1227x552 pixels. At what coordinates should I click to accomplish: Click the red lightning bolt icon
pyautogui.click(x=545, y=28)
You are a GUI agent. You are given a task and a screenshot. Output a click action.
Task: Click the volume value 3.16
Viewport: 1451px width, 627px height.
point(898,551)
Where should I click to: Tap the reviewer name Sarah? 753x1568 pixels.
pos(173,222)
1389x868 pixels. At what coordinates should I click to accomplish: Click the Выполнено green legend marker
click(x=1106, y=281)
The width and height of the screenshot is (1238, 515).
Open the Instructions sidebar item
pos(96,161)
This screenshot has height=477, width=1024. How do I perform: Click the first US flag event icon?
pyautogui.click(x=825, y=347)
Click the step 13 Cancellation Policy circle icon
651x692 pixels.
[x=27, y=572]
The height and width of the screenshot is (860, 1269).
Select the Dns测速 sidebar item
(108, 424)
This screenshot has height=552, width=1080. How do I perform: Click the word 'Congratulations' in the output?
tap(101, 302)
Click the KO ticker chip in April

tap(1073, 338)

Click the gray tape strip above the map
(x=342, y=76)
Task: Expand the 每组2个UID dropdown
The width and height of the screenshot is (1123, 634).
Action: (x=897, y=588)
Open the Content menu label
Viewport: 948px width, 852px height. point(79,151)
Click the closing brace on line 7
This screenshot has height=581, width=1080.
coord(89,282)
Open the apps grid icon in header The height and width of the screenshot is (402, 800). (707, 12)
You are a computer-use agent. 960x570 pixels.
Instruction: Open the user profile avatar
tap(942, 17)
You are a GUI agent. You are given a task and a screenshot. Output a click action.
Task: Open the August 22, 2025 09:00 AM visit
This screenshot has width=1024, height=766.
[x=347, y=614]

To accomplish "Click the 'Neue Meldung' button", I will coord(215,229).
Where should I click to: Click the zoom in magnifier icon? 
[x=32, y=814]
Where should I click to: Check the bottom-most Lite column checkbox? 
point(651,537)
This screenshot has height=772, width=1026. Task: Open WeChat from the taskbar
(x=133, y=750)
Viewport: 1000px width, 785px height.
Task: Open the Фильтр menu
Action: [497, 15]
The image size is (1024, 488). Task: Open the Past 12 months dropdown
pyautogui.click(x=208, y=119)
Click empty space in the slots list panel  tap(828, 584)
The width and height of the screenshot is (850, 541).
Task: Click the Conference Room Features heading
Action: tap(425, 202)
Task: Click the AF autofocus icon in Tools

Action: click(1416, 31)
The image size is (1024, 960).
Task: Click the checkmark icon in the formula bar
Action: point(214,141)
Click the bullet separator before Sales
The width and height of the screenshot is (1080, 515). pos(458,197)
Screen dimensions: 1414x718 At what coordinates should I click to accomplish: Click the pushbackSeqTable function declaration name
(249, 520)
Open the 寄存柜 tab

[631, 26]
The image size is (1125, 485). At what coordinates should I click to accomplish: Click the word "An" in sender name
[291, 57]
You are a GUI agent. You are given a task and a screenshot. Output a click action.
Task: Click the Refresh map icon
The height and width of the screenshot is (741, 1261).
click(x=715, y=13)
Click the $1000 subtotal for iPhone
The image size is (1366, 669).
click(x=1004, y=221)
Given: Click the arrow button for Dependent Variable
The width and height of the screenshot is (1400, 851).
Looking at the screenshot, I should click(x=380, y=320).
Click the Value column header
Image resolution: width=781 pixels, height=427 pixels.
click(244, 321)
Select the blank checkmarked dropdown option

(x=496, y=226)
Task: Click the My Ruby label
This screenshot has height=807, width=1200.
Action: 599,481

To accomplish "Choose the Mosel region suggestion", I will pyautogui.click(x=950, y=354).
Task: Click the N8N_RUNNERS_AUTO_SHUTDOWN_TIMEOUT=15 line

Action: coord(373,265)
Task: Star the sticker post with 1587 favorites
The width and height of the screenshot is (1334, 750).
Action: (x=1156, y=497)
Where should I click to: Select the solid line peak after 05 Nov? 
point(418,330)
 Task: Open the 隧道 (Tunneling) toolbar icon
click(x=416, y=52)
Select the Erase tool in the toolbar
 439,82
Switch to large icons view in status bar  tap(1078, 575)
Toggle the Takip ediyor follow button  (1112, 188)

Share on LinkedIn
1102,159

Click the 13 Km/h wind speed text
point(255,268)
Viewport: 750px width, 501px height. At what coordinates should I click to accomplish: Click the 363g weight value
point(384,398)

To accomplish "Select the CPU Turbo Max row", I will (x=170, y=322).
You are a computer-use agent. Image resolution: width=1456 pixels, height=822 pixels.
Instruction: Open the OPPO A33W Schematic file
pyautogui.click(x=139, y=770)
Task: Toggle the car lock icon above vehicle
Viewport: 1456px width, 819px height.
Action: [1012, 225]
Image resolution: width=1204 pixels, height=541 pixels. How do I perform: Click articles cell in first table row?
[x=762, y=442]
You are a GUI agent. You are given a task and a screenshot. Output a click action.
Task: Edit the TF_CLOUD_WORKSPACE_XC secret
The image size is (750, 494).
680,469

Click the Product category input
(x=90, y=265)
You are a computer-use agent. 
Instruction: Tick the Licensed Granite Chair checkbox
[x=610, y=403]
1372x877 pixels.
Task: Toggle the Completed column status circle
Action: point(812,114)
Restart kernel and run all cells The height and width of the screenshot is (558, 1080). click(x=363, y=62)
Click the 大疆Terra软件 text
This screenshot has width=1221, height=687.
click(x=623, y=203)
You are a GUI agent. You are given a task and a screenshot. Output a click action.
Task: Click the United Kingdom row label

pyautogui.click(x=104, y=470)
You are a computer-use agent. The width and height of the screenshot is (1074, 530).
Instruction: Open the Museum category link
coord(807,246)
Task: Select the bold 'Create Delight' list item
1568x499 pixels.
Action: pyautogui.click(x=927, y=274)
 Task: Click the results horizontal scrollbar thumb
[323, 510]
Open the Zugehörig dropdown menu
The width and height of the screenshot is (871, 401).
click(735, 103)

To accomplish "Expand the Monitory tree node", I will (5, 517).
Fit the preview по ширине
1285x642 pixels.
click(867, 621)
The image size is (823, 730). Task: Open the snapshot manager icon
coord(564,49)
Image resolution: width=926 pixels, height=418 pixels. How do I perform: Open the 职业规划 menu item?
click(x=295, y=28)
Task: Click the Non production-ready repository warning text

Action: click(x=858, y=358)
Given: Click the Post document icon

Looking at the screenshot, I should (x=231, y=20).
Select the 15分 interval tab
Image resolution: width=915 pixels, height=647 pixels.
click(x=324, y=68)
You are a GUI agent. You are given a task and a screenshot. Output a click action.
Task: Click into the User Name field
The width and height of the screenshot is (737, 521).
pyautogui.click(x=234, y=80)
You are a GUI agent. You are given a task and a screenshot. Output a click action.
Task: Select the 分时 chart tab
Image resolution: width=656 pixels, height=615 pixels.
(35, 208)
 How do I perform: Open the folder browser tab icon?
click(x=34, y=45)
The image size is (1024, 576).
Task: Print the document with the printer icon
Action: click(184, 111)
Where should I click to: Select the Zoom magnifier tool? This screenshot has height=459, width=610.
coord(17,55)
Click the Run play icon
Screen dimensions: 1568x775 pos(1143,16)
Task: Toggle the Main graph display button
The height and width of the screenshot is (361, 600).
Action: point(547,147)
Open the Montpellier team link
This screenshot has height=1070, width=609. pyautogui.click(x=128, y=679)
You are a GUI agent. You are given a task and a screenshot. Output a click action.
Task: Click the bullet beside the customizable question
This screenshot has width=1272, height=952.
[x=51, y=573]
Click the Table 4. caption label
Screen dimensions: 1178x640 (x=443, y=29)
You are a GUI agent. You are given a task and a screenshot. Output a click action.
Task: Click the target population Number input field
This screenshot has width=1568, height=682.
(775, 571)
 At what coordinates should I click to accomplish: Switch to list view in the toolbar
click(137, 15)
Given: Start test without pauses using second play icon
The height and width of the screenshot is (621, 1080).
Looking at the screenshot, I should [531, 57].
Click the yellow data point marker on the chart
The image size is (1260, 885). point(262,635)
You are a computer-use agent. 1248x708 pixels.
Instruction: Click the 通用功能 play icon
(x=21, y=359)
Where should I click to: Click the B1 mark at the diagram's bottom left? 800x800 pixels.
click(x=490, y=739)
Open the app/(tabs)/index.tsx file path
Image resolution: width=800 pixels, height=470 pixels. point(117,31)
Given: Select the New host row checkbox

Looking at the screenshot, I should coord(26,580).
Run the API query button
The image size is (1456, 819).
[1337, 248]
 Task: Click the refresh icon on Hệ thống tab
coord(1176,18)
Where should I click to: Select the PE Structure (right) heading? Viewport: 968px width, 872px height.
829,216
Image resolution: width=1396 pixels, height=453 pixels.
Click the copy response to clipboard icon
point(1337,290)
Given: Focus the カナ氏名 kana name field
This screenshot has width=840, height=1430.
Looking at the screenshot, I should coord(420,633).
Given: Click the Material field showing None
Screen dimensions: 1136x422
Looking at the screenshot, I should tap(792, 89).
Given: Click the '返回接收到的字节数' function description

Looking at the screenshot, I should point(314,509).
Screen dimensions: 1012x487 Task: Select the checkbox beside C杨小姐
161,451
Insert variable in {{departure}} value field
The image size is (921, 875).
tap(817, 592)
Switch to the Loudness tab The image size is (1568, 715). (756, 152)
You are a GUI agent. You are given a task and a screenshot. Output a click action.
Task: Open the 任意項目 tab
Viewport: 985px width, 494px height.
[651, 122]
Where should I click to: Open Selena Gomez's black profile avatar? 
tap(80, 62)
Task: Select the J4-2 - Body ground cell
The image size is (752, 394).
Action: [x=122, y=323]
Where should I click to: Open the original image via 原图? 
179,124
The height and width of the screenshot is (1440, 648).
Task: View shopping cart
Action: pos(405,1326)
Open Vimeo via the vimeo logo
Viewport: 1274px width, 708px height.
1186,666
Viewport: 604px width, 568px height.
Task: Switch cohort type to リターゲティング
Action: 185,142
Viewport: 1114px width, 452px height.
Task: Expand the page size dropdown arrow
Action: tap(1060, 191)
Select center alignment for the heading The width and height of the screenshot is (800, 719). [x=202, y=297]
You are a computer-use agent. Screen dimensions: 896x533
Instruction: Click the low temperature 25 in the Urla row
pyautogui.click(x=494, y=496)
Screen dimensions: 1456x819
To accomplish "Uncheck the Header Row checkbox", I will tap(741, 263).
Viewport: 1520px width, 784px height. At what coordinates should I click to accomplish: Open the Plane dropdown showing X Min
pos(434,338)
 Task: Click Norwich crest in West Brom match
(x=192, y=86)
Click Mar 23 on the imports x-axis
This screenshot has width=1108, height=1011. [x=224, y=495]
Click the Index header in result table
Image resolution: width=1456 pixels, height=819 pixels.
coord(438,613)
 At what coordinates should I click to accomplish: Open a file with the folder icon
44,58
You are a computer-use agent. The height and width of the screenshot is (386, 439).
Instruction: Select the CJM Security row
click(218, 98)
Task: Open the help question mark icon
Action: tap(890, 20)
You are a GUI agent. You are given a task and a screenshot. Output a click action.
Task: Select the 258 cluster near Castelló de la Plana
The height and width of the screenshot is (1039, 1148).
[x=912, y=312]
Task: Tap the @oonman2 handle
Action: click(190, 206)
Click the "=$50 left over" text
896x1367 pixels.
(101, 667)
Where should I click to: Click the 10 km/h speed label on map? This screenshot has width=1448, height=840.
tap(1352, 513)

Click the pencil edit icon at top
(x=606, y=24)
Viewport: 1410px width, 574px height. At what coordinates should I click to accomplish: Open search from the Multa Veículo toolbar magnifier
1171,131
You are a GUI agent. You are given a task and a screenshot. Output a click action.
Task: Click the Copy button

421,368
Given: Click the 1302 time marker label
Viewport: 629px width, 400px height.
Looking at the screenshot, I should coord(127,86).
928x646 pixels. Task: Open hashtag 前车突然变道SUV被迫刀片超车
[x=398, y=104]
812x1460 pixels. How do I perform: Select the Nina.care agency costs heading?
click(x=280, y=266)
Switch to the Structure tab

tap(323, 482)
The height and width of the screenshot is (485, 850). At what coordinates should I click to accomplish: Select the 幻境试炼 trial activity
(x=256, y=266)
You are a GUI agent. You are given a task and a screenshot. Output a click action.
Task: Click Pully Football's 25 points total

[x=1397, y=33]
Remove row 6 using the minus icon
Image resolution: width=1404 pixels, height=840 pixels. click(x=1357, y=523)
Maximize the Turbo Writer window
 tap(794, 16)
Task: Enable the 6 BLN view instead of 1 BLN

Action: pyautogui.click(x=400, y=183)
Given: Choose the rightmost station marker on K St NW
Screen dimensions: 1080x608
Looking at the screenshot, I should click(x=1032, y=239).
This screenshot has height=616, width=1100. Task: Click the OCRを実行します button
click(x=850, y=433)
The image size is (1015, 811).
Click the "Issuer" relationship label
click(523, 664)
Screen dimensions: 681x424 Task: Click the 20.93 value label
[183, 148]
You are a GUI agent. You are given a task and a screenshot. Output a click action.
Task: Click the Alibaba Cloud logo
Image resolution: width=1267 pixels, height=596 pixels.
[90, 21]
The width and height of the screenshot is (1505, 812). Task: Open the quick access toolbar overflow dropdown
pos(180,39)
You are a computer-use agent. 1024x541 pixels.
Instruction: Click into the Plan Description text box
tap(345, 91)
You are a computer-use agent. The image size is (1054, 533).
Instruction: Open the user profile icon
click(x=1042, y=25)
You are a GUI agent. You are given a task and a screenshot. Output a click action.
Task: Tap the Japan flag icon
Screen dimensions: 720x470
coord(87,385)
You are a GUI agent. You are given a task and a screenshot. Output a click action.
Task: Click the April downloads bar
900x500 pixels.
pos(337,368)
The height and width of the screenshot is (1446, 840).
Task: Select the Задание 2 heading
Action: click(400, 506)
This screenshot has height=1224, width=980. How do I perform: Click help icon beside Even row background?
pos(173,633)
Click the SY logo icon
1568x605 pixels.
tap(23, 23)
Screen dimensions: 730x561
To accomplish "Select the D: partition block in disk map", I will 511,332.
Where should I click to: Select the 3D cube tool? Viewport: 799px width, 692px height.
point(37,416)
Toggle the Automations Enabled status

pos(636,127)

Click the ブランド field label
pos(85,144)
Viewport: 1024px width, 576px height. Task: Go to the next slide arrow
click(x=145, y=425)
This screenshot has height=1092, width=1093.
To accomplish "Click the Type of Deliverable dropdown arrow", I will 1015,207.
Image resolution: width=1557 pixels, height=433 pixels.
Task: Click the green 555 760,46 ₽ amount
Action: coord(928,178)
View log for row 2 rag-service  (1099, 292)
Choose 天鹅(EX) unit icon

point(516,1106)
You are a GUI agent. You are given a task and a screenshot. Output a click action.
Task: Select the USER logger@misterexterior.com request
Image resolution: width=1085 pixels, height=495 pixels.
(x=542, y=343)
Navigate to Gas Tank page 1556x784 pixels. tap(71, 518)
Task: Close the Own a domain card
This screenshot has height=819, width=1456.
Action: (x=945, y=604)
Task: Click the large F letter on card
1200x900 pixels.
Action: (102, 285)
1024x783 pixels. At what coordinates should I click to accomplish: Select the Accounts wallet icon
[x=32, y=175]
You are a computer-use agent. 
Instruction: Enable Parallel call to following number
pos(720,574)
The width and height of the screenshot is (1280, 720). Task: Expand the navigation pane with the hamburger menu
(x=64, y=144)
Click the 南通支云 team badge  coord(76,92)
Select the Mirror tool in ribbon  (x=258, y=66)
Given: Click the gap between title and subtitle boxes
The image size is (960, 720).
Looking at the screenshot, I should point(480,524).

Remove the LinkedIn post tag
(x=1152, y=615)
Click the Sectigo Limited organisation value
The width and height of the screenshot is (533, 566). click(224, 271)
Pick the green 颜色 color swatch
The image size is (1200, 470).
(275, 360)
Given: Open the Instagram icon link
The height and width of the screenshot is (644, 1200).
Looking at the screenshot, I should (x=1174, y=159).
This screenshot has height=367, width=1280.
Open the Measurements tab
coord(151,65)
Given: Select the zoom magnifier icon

::::::::

**Action item**
Across the data above, how many lines include the word "logo"? Give only the count.

**Response below**
3